Ceriwis

Tahukah Kamu? Dengan Bermain Bersama Anjing dan Kucing Selama 10 Menit Dapat Menghilangkan Stress Loh

Kucing dan Anjing

Ceriwis – Sebuah riset terbaru mengungkap cara mudah melawan stres. Menurut riset, bermain dengan kucing atau anjing selama 10 menit bisa menurunkan tingkat hormon stres di tubuh seseorang.

Riset ini dilakukan para peneliti dari Washington State University (WSU), Amerika Serikat. Hasilnya telah dipublikasikan di jurnal AERA Open pada 19 Juli 2019.

Kesimpulan tersebut didapatkan para peneliti setelah mempelajari 249 mahasiswa yang dibagi dalam empat kelompok berbeda. Para responden itu dalam seminggu ke depan akan menjalani ujian final.

Masing-masing kelompok diberi tugas berbeda. Kelompok pertama bisa bermain dengan kucing dan anjing selama 10 menit. Kelompok kedua diminta mengamati orang lain bermain dengan kucing dan anjing.

Sedangkan kelompok ketiga diminta menonton paparan presentasi mengenai kucing dan anjing selama 10 menit. Kelompok terakhir tidak diberikan stimulus apapun. Tapi, sebelumnya mereka dijanjikan bisa bermain dengan kucing dan anjing sebelum riset dimulai.

Setelah eksperimen itu, para responden dipelajari air liurnya.

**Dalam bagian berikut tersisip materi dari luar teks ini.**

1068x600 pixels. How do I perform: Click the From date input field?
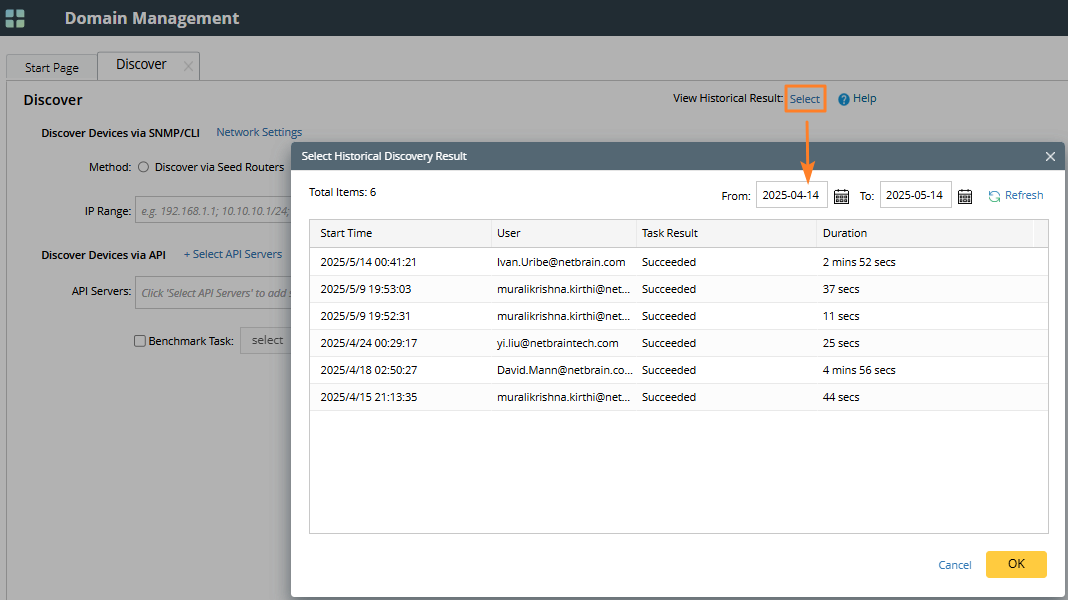tap(791, 196)
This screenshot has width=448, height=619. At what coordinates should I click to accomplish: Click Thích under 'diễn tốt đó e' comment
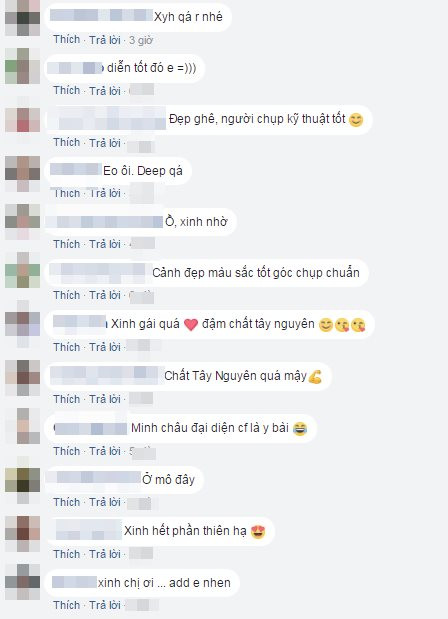(x=67, y=90)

Ini untuk mengetahui tingkat kortisol, hormon stres, di tubuhnya.

Periset menemukan bahwa kelompok pertama mengalami penurunan signifikan kortisol. Tiga kelompok lainnya juga mengalami penurunan kortisol, tapi penurunannya tidak begitu banyak.

“Kami telah mengetahui bahwa para mahasiswa suka berinteraksi dengan hewan, dan ini membantu mereka merasakan emosi positif,” ujar Patricia Pendry, anggota tim peneliti, dilansir IFL Science.

“Apa yang kami ingin pelajari adalah apakah paparan ini bisa membantu mahasiswa menurunkan stres mereka dengan cara yang tidak begitu subjektif. Dan cara ini berhasil melakukannya, ini adalah suatu hal yang menggembirakan, sebab penurunan hormon stres bisa memiliki manfaat signifikan pada kesehatan fisik dan mental,” lanjut dia.

Sebenarnya, kita belum mengetahui dengan pasti bagaimana hewan peliharaan mempengaruhi kondisi mental seseorang atau efek baiknya dalam jangka panjang. Sebab, meski ada beberapa riset yang menunjukkan bahwa hewan peliharaan bisa meningkatkan aspek kesehatan, ada juga riset lain yang menduga bahwa pemilik hewan peliharaan memiliki lebih banyak masalah kesehatan mental dibanding mereka yang tidak.

Riset ini juga tidak mendalami alasan kenapa para responden mengalami hal ini. Para peneliti menduga bahwa kontak fisik yang terjadi saat bermain dengan hewan, seperti kucing atau anjing, dianggap sebagai dukungan sosial yang membantu menurunkan stres pada tubuh.

“Banyak individu menganggap bahwa hewan peliharaan mereka memberikan dukungan emosional. Bahkan, mungkin jauh lebih besar dibanding sesama manusia,” tulis peneliti dalam riset.